Dengan cara demokratis ini pada anak tumbuh rasa tanggung jawab untuk
memperlihatkan sesuatu tingkahlaku dan selanjutnya memupuk kepercayaan
dirinya. Ia mampu bertindak sesuai dengan norma dan kebebasan yang ada pada
dirinya untuk memperoleh kepuasan dan menyesuaikan diri dan kalau tingkah
lakunya tidak berkenan bagi orang lain ia mampu menunda dan menghargai
tuntutan pada lingkungannya. Baldwin (dalam Gerungan, 1998:189) mengatakan
bahwa didikan demokratis akan membuat anak menjadi mandiri dan memiliki
sikap disiplin dalam menjalankan hidupnya, serta tidak takut dan lebih bertujuan
dalam hidupnya.
Sedangkan bila anak di didik oleh orang tua secara permisive, orang tua
membiarkan anak mencari dan menemukan sendiri tata cara yang memberi
batasan-batasan dari tingkah laku. Anak terbiasa mengatur dan menentukan
sendiri apa yang dianggapnya baik. Pada umumnya keadaan seperti ini terdapat
pada keluarga yang terlalu sibuk. Orang tua hanya bertindak sebagai “polisi” yang
43
mengawasi, menegur, dan mungkin memarahi. Orang tua tidak terbiasa bergaul
dengan anak, hubungan tidak akrab dan merasa bahwa anak harus tahu sendiri.
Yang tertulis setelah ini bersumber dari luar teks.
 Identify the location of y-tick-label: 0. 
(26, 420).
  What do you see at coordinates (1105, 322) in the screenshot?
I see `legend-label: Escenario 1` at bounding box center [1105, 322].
Pada anak tumbuh keakuan (egocentrisme) yang terlalu kuat dan kaku dan mudah
menimbulkan kesulitan-kesulitan kalau harus mengahadapi larangan-larangan
yang ada dalam lingkungan sosialnya. Pada pola asuh ini anak dibiarkan berbuat
sesuka hati dengan sedikit kekangan dan memenuhi kehendak anak agar anak
mereka senang sehingga menjadikan anak kurang memiliki perilaku moral yang
baik.
D. PENELITIAN SEBELUMNYA YANG RELEVAN
Terdapat beberapa hasil penelitian sebelumnya mengenai hubungan pola
asuh dengan perilaku moral remaja
1. Hasil penelitian yunik imtiyas (2010) mengenai “hubungan Pola Asuh orang
tua dengan kemandirian remaja terhadap remaja madya siswa kelas X SMAN
20 bandung tahun ajaran 2009/2010, menghasilkan temuan sebagai berikut :
1). Tipe pola asuh orang tua yang paling banyak yang dirasakan siswa adalah
authoritative, 2). tingkat kemadirian siswa dalam katagori sedang, 3). Tidak
terdapat hubungan yang signifikan antara pola asuh authoritative dengan
kemandirian siswa.
2. Hasil penelitian Damayanti (2010) mengenai “ hubungan pola asuh orang tua
dengan kontrol diri remaja awal di sekolah. Pada siswa laboratorium UPI“
menghasilkan temuan sebagi berikut : 1). Sebagian besar siswa merasa pola
asuh authoritative dalam hubungan dengan orang tua, maka dalam hal ini
siswa mendapatkan kehangatan dan bimbingan yang di berikan orang tua
44
menuntut remaja untuk mandiri dan disiplin. 2). kontrol diri siswa cukup
tinggi dalam hal ini mampu mengontrol prilaku. 3). Terdapat hubungan yang
signifikan antara pola asuh dengan kontrol diri remaja bahwa hal ini
menunjukan semakin baik pola asuh yang diterapkan semakin baik pula
kontrol diri remaja.
3. Hanifa Lailunnafar pangestu (2010) mengenai “ hubungan pola asuh orang tua
dengan agresivitas remaja awal di SMP Mutiara 4 Bandung” mengahasilkan
temuan sebagai berikut : 1). Pola asuh remaja awal pada siswa kelas VIII SMP
mutiara 4 Bandung sebagian besar memiliki pola asuh orang tua acuh tak
acuh, 2). Agresivitas remaja awal di SMP Mutiara 4 Bandung dikatagorikan
tinggi, 3). Tidak terdapat hubungan signifikan antara pola asuh orang tua
dengan agresivitas siswa SMP Mutiara 4 Bandung.